Identity fraud rings, which often target wireless companies and banks, are thriving in the U.S., according to a new study.
Any company that provides products and services to customers and is on the hook for it needs to watch out.
Stephen Coggeshall, CTO, ID Analytics
There are more than 10,000 identity fraud rings in the U.S., according to a report issued by San Diego-based ID Analytics. The study examined about 1.7 billion identity risk events, including more than a billion applications for bankcards, wireless services and retail credit cards; changes in personally identifiable information such as name, address, date of birth and Social Security number; and other third-party data. The data was collected in ID Analytics' ID Network from Jan. 2009 to Sept. 2012.

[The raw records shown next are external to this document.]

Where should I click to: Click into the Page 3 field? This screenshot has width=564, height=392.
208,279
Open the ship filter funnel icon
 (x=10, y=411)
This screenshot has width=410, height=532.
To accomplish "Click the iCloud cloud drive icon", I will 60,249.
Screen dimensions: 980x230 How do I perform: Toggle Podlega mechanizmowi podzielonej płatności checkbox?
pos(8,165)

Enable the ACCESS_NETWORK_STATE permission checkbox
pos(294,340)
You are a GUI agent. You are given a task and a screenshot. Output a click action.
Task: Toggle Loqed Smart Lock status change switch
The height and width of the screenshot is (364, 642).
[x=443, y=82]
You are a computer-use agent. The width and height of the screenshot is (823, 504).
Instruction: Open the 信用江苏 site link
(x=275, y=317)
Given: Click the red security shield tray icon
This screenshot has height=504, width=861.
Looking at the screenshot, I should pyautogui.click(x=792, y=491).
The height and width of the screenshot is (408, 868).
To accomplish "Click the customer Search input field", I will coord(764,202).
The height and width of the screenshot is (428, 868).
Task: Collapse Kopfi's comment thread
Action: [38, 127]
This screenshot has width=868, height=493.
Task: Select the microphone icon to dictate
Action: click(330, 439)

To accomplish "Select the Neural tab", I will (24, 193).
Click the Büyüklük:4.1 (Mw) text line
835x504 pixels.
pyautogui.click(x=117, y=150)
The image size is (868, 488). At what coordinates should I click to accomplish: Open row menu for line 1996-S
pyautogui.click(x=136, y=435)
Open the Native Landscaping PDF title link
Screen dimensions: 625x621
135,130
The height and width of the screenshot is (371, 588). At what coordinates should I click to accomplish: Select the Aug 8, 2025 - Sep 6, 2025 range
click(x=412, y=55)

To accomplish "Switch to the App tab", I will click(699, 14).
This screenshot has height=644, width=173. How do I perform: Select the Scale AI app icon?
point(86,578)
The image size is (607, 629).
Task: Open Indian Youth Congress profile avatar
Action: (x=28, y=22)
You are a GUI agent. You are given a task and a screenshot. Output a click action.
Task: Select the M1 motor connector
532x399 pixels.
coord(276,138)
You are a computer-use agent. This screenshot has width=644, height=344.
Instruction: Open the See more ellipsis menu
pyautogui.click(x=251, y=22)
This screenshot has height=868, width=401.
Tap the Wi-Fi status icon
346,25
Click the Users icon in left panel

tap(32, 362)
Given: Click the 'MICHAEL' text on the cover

Fraud rings often are small groups of family, friends or both. Many focus their efforts on the bankcard, wireless and retail card industries, according to the report, titled I See Fraud Rings. The study focused on the act of individuals misrepresenting themselves in order to improperly obtain products or services.
"We do find that cell phone companies are the hardest hit," said Stephen Coggeshall, CTO of ID Analytics and author of the report in an interview with SearchSecurity.com. He added that they aren't the only types of companies that need to look out for fraud.
"Any company that provides products and services to customers and is on the hook for it needs to watch out," Coggeshall said.
Coggeshall advised companies to look into screening technology that can confirm legitimate identities.
The study also discovered that many fraud rings are located in the Southeast.
"Although fraudsters can be found anywhere in the U.S., there appears to be a 'belt of fraud' that runs through the rural Southeast, extending from Virginia to Mississippi, with significant activity in the Carolinas, Georgia, Florida and Alabama," according to the study.